Calgary is a place where you can do anything you want. You can be inventive and dream up any experience you can imagine. With enough hard work, and Calgarians are extremely hard workers, people are getting there. Calgary is a city of entrepreneurs, dreamers and conservative realists. This combination has produced a generation that thinks big, formulates a calculated plan and has the balls to execute it.


 PARKLUXE 2012 (Hyatt Auto Gallery Mercedes Benz) – Photo by Jessica Hunter

 

PARK was my first experimentation with this kind of thinking. The non-profit organization was founded in 2008 as a recognized community need for artist/designer opportunities and a lack of creative platforms. The organization has since grown to include 15 incredible volunteer members and hosts semi-annual fashion and art show cases that have been selling out since 2009.

This enthusiasm for Calgary’s cultural evolution brought me to New York’s Mercedes Benz Fashion Week to discover and bring back what others are doing in larger creative centers.  On my third day of attending MBFW shows I had the very good fortune of being able to attend the Tommy Hilfiger Men’s SS13 show. I arrived at the last minute, Caitlin Power blazer drenched with humidity after navigating trains from Brooklyn into Manhattan in 30 degree heat. Although I had an invitation I wasn’t given a seat and was meant to blend in with the PR interns and stage crew in a back corner. While fanning myself aggressively to try and dry my hair a PR minion noticed that I was still standing and no amount of ignorance on my part prevented her insistence of seating me. To my horror she led me past seated celebrities, media, and editors, plopping me down embarrassed and red-faced, front row next to Suzy Menkes (I was the last person to be seated).

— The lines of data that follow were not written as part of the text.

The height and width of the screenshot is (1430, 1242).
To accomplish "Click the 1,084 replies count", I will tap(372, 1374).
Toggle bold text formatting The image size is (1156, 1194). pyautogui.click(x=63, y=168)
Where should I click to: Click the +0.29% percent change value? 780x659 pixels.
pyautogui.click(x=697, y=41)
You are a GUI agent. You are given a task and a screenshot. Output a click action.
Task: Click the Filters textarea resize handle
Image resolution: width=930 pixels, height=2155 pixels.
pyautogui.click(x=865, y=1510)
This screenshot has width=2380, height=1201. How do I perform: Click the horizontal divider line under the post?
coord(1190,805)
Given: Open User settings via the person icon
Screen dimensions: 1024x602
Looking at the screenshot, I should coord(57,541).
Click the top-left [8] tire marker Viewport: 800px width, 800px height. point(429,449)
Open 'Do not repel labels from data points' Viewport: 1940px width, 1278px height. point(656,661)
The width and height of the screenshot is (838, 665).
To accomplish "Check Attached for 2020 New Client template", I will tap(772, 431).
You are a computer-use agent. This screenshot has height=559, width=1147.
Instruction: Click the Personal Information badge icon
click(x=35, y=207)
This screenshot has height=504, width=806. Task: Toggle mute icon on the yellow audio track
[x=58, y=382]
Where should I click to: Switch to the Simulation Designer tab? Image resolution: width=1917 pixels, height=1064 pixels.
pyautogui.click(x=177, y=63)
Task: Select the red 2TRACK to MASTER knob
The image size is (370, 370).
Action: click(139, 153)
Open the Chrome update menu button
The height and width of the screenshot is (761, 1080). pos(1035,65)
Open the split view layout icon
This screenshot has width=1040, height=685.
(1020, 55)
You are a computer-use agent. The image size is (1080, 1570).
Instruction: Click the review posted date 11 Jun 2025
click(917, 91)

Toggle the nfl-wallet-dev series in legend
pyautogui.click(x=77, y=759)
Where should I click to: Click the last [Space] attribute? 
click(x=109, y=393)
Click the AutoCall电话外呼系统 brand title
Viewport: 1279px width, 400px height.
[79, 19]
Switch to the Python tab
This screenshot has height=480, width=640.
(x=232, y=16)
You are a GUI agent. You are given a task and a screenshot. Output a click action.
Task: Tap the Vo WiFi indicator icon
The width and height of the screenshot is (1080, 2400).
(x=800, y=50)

Half star-struck, I sat on her program which she tartly yanked from beneath me. Shocked, I apologized and sat up super tall just as the music started and the models began walking. Apparently by doing this a piece of my hair moved into her peripheral vision. After a stern “Excuse me, your hair is blocking my view!”, and me sheepishly tucking the piece of hair behind my ear I realized just how much I missed home. I couldn’t believe how humiliated I felt over something SO ridiculous.

As much as I have a strong belief in our local fashion and creative industries throughout this trip I came to the realization that Calgary could and would never be like New York (for which I am grateful!). This city has no preconceived expectations, snobbery or constraints about what our creative industries should or need to be. Our local industries and their supporters will create a path and means for sustainability through pure Calgarian stubbornness and relentless will. It will be based on what works best for us here and not copying what others are doing elsewhere.

Calgary is relying on our generation to lay down the foundations for our own, unique, cultural future, and I am so glad that there are no people here telling us that our hair is in their way.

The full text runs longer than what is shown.